Out of five cycles of IVF that produced 16 embryos, I had only one genetically normal embryo, and its transfer was not successful. I tried using two donor eggs from a younger woman, but this transfer, too, was unsuccessful. That was the most devastating loss of all.
I suppose I was in a bit of denial: I am an obstetrician, for goodness’ sake. I should have known better, and perhaps somewhere deep inside, I did. But I had taken care of many women who had successful pregnancies later in life, naturally or through fertility treatments, and I just assumed I’d be one of them. I was used to achieving my goals. Why would I fail at this?
The most surprising thing is that the pain I’ve felt hasn’t lessened my commitment to my patients. If anything, I better understand the elation they feel when they welcome a child into the world. I also grasp the overwhelming sense of loss when they lose a pregnancy. But I don’t share my own disappointments with grieving patients: My job is about them, not about me and what I am going through. As a physician, I have to be able to tuck my personal pain away so I can be fully present. I can only hope they feel my sincerity and caring when I am with them during the happiest, and sometimes most devastating, time of their lives.

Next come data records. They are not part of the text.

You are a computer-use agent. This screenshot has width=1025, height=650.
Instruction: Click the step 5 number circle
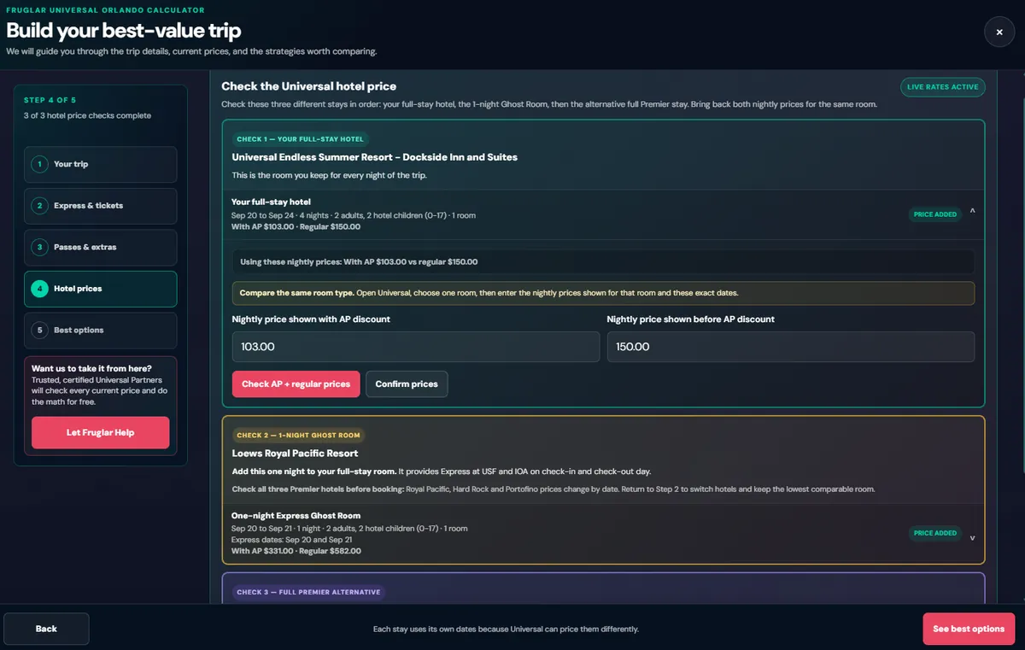coord(39,330)
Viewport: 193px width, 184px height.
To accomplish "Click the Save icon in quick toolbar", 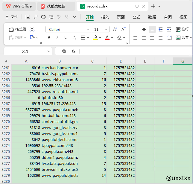I will pos(28,17).
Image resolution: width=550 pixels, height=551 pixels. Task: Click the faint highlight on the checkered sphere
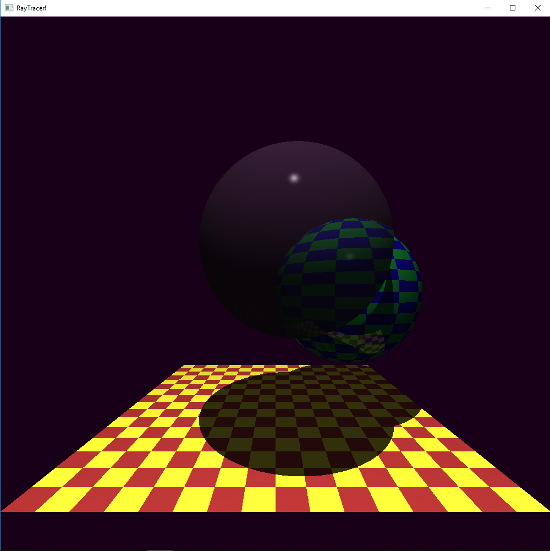[x=349, y=255]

Sometimes, though, it is hard: There is no escape. I am surrounded by pregnant bellies every day. I don’t get a reprieve from the thing that is causing me so much hurt. My feelings of loss sometimes creep in when I am seeing a pregnant patient or delivering a baby, and I have to find a way to close that part of my brain off — but without becoming numb to what has given me so much joy throughout my career. I am an excellent doctor. I refuse to let infertility take that away from me.

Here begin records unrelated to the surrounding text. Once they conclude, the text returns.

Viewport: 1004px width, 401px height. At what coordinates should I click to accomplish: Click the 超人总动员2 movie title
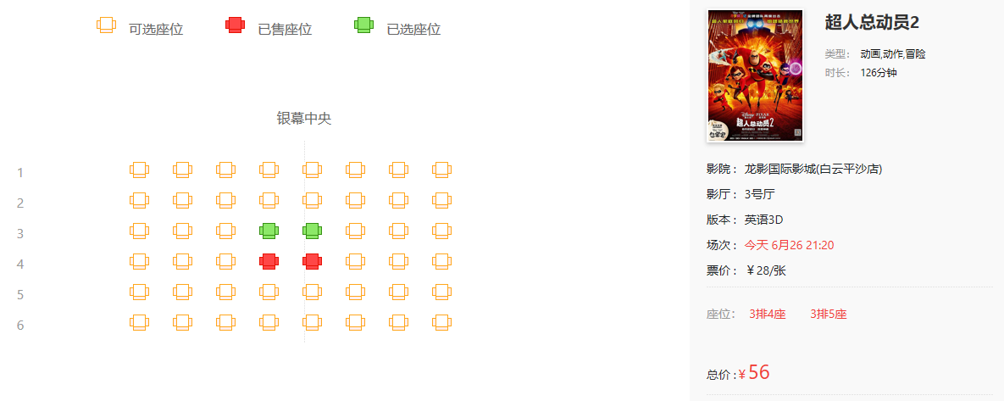coord(872,22)
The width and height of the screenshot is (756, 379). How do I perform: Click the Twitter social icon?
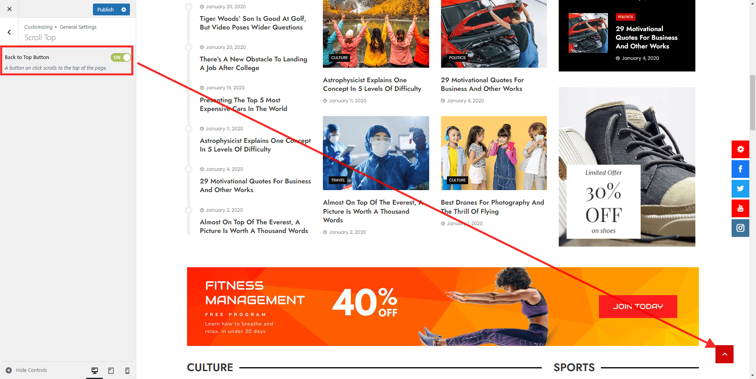point(740,189)
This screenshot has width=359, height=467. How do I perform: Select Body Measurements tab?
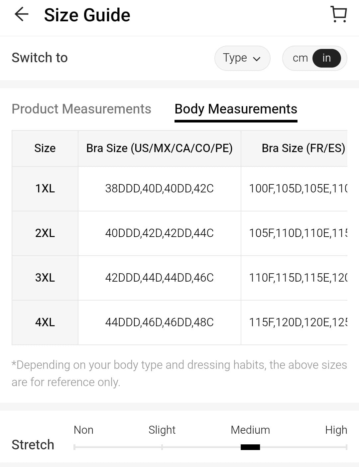(x=236, y=109)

I want to be pregnant. I want to feel a growing being inside me. I want to feel the kicks, have the ultrasounds, see my body change and experience all the things my patients experience. I want to be on the other side; I want to be the pregnant patient and not just the doctor. But while I may not experience the basic human endeavor that is childbirth, I still have options. I have three donor embryos left, and surrogacy and adoption are alternatives. My journey is not yet over.
A child is a miracle. No one knows better than I just how true that statement is. Yet I urge women delaying childbearing for any reason to look beyond the headlines about maternal age. Yes, there are many women who get pregnant naturally later in life, and yes, there are many options for becoming pregnant through fertility treatments. But women need to be mindful that there is no guarantee. I never thought I would be a statistic, and I caution women on my path never to assume that their journey toward a family will be seamless. If having children is in your master plan, please consider your options early.